Graubart was in the Second City comedy troupe, appearing in the Chicago mainstage cast in the mid- to late 1960s with comic actors such as Fred Willard, Peter Boyle, Richard Libertini, Bob Dishy and Robert Klein. She was also a regular on Comedy Tonight, which aired during the summer of 1970 on CBS, along with Peter Boyle, Barbara Cason, Madeline Kahn, Robert Klein, and Jerry Lacy.

Graubart first made an uncredited appearance in Arthur Hiller's 1967 kidnap comedy The Tiger Makes Out, as a pedestrian with an umbrella whom mailman Eli Wallach attempts to kidnap. He lassos a fire hydrant instead. Graubart's fellow Second City actor Bob Dishy co-stars as the husband of Wallach's ultimate kidnap victim, Anne Jackson.

Graubart played hundreds of characters on the show during The Electric Companys original six-year run, with Jennifer of the Jungle being one of the most notable.

After her run with The Electric Company, she appeared in several films during the early 1980s, including Marshall Brickman's Simon and Author! Author! which starred Al Pacino. She reunited with Madeline Kahn for the 1999 film Judy Berlin, which was completed shortly before Kahn's death.

Throughout her career, Graubart was also a familiar face in television commercials for products such as the Chevrolet Vega, Cheer, Crunch 'n Munch, Shake 'n Bake and Miracle Whip, as well as extensive commercial voice over work.
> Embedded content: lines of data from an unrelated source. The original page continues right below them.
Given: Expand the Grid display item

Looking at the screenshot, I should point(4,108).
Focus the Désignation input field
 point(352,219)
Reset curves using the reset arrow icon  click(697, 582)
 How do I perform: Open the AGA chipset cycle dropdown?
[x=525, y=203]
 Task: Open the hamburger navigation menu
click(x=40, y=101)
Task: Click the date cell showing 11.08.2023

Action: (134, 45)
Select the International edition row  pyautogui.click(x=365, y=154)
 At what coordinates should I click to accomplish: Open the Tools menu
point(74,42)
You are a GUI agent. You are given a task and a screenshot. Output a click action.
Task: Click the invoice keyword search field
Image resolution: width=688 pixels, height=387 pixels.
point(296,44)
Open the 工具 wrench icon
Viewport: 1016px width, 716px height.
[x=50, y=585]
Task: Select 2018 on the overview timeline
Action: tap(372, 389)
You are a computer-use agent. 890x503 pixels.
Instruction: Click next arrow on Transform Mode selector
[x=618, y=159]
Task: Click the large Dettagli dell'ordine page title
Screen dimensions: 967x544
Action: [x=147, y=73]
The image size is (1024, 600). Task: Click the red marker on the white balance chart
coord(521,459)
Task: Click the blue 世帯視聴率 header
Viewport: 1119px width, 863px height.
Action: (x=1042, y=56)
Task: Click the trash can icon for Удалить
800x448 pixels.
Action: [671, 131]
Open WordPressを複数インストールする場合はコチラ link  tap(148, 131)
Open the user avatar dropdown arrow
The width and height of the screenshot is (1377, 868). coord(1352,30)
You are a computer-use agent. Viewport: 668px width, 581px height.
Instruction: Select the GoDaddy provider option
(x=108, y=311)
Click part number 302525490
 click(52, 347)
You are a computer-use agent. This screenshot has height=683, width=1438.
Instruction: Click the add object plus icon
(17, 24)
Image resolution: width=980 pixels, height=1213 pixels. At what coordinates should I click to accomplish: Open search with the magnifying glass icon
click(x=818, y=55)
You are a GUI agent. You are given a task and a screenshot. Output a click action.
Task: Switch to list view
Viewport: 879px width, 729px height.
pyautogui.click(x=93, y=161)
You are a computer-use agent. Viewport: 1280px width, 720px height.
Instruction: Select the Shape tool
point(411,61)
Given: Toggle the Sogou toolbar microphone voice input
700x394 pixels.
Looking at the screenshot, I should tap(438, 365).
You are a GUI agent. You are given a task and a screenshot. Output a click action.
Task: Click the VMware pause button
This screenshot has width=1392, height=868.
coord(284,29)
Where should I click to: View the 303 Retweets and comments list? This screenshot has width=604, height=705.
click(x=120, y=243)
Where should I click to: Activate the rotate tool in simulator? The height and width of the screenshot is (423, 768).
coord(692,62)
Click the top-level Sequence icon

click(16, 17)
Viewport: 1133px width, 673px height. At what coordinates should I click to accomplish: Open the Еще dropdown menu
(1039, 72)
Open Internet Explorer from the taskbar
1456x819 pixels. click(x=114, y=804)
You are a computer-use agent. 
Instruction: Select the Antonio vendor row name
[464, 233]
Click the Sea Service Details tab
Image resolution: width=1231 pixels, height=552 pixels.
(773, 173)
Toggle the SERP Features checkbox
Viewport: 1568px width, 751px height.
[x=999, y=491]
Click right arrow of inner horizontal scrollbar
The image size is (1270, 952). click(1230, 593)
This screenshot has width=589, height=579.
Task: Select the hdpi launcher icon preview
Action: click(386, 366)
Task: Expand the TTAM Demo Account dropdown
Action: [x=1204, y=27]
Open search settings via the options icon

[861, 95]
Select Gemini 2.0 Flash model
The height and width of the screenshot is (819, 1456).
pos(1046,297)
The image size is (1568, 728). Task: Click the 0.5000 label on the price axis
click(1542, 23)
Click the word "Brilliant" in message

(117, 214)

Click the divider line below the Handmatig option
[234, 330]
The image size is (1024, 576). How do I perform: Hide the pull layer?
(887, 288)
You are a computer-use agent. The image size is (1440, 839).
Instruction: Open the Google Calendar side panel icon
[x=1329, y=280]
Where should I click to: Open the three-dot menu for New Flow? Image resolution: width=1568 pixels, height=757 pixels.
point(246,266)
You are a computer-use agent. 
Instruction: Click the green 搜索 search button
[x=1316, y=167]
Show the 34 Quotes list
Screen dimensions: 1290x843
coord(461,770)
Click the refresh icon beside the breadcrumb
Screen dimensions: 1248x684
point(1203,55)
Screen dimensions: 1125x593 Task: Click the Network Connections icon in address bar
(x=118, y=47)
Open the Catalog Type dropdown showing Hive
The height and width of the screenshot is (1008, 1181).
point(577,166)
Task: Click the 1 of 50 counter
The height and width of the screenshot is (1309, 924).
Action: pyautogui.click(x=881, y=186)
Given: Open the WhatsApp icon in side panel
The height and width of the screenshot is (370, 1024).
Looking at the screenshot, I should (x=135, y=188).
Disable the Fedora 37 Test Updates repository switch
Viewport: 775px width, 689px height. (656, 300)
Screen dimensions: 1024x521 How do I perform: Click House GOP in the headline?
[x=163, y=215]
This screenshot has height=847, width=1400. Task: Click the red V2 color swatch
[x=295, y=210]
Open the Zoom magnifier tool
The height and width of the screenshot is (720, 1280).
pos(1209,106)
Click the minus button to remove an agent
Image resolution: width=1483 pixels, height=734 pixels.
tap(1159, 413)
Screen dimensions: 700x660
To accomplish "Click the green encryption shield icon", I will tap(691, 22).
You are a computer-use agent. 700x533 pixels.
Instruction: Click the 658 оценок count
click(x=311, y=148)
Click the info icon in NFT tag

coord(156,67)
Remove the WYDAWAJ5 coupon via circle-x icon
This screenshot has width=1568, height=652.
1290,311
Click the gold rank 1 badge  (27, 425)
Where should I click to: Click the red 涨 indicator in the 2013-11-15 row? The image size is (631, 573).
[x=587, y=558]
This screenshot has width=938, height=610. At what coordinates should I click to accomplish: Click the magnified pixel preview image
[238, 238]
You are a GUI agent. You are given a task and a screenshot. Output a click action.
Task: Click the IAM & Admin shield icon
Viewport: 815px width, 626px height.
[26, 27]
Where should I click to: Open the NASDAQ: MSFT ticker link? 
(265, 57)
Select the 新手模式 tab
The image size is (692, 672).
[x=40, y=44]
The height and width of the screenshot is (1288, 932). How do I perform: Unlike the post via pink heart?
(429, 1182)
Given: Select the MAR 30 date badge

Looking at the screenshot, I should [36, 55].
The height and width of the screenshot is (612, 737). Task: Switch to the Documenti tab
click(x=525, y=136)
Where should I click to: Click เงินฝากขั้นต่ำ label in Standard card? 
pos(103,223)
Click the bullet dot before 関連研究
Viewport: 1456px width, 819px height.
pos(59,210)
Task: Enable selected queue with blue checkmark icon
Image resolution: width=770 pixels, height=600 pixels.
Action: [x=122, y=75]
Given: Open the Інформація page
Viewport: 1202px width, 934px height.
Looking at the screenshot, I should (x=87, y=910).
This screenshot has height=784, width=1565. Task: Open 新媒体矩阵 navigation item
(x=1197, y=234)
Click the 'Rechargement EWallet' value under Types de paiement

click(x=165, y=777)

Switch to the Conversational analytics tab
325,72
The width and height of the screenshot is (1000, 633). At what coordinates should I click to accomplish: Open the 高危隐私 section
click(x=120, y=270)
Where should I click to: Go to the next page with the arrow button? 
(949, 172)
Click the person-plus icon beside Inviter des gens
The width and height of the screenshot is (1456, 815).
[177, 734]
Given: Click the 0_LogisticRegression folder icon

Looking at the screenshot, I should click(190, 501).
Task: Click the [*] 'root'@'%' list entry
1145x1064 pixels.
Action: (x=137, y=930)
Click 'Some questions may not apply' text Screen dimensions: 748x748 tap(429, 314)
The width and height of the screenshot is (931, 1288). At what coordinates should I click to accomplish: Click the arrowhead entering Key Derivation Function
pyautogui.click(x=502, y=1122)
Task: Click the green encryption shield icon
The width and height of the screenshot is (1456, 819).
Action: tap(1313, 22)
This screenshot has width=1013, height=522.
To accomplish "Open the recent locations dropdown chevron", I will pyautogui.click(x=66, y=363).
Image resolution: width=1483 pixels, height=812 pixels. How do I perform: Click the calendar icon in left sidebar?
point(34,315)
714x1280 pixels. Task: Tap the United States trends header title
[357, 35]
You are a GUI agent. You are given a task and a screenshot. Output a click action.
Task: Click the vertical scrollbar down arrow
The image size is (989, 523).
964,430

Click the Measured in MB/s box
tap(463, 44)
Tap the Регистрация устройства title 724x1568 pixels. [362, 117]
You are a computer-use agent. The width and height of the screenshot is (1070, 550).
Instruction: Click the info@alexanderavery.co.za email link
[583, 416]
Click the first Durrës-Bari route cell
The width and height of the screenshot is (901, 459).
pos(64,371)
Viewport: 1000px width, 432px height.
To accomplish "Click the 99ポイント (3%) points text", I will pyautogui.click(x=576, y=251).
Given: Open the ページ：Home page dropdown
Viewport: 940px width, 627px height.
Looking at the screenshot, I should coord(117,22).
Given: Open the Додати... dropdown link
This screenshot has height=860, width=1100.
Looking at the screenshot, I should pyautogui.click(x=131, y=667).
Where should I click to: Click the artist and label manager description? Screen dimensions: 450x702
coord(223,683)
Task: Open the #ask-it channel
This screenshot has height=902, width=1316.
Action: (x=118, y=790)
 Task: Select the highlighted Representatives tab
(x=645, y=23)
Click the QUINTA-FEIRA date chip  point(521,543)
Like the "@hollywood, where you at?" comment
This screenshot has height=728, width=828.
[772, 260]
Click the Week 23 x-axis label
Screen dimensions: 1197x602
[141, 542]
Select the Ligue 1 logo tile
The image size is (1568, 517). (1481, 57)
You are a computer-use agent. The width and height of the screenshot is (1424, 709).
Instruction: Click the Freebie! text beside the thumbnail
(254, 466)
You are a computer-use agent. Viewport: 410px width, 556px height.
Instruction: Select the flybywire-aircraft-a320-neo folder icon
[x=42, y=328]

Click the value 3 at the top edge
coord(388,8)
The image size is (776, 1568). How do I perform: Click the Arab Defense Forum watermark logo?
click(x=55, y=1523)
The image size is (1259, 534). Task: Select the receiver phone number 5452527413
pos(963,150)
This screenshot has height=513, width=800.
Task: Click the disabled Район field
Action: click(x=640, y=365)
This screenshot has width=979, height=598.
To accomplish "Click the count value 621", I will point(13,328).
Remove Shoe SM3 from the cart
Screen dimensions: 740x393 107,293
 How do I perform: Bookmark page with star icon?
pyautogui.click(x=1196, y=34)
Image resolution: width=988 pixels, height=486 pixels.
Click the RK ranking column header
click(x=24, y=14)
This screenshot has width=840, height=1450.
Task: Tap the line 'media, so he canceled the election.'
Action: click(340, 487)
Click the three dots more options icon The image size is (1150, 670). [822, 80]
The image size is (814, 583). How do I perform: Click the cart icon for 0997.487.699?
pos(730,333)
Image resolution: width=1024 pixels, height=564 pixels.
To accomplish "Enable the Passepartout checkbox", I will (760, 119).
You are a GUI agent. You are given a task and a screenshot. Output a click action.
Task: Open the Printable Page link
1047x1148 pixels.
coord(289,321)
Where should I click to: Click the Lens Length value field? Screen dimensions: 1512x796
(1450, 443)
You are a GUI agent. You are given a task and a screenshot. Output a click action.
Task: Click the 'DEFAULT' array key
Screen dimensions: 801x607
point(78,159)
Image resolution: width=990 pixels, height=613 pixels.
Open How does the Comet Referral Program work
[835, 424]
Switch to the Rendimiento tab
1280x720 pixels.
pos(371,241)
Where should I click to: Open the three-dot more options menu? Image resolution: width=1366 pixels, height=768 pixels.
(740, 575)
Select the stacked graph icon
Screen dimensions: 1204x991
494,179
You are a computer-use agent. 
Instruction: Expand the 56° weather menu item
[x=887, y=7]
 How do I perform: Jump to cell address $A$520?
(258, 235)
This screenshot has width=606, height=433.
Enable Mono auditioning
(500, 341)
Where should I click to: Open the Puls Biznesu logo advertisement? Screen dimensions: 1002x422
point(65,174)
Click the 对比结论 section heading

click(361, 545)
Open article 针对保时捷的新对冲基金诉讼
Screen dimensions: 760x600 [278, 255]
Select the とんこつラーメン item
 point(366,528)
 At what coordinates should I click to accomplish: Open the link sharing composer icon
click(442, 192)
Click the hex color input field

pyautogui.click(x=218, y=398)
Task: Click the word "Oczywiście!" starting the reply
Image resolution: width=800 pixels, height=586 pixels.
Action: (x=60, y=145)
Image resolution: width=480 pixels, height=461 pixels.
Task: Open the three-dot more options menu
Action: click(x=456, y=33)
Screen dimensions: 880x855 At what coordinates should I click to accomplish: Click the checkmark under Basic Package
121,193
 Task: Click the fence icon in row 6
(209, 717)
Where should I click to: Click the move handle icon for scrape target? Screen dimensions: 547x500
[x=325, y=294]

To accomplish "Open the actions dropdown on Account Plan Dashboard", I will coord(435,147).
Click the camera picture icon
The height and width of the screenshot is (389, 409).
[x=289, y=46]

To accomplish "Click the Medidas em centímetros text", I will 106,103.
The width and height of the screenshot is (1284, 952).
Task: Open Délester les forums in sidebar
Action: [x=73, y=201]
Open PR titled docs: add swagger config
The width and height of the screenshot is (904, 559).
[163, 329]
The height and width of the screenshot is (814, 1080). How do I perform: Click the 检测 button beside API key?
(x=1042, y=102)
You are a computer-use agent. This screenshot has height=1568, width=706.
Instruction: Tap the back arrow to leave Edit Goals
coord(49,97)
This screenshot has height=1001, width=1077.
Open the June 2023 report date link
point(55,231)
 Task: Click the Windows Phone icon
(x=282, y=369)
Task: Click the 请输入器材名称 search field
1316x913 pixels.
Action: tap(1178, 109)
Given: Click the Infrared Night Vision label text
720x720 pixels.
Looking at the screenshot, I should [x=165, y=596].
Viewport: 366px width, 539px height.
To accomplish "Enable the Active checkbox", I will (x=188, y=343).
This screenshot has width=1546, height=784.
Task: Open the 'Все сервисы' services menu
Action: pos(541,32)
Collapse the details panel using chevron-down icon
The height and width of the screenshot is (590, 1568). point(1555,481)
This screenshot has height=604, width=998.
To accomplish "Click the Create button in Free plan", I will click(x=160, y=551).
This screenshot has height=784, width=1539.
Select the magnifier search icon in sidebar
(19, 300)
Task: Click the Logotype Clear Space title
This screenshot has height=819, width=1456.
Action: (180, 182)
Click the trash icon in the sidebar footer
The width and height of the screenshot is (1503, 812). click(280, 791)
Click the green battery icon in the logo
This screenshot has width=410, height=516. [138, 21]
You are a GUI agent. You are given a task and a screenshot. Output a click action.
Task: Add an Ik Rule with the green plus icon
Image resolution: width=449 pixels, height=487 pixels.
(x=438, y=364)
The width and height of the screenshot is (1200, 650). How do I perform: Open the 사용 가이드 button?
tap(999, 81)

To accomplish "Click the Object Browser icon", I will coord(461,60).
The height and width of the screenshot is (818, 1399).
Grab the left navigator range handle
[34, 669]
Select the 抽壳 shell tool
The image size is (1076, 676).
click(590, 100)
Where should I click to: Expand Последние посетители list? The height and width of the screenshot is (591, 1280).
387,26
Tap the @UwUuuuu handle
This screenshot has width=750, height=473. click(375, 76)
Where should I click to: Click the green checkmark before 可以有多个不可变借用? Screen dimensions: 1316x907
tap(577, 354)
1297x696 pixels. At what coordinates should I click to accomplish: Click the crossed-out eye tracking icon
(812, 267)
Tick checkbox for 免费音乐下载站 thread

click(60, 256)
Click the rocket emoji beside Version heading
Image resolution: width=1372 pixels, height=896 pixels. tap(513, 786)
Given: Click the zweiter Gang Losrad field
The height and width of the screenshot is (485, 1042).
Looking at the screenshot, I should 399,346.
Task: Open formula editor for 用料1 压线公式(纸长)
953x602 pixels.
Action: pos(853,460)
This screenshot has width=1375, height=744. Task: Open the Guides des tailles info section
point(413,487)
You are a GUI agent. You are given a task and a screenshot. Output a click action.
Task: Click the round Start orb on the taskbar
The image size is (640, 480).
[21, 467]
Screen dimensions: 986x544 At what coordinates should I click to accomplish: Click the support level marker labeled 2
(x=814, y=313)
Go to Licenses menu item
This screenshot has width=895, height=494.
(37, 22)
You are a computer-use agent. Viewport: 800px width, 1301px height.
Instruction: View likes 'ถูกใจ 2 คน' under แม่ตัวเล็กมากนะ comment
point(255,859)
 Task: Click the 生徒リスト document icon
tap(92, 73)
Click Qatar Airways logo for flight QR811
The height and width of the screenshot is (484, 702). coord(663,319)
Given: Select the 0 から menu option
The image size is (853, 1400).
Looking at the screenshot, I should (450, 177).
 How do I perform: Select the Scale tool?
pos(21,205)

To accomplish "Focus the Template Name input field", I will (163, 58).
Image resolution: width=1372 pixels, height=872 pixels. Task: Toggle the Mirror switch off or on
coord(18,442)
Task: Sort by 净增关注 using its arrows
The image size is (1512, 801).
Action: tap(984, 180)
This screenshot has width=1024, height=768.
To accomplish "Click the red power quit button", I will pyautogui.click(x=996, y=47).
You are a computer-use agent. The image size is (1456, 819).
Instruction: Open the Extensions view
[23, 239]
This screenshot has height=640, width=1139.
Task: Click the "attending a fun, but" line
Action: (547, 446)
Graubart appeared, as did many other of the original cast members of The Electric Company, in interviews and episode introductions on the second volume of The Best of the Electric Company DVD boxed set that was released by Shout! Factory and Sony BMG Music Entertainment on November 14, 2006.

Graubart has also appeared in theater, appearing in Steppenwolf Theater's Off-Broadway production of Orphans in 1986.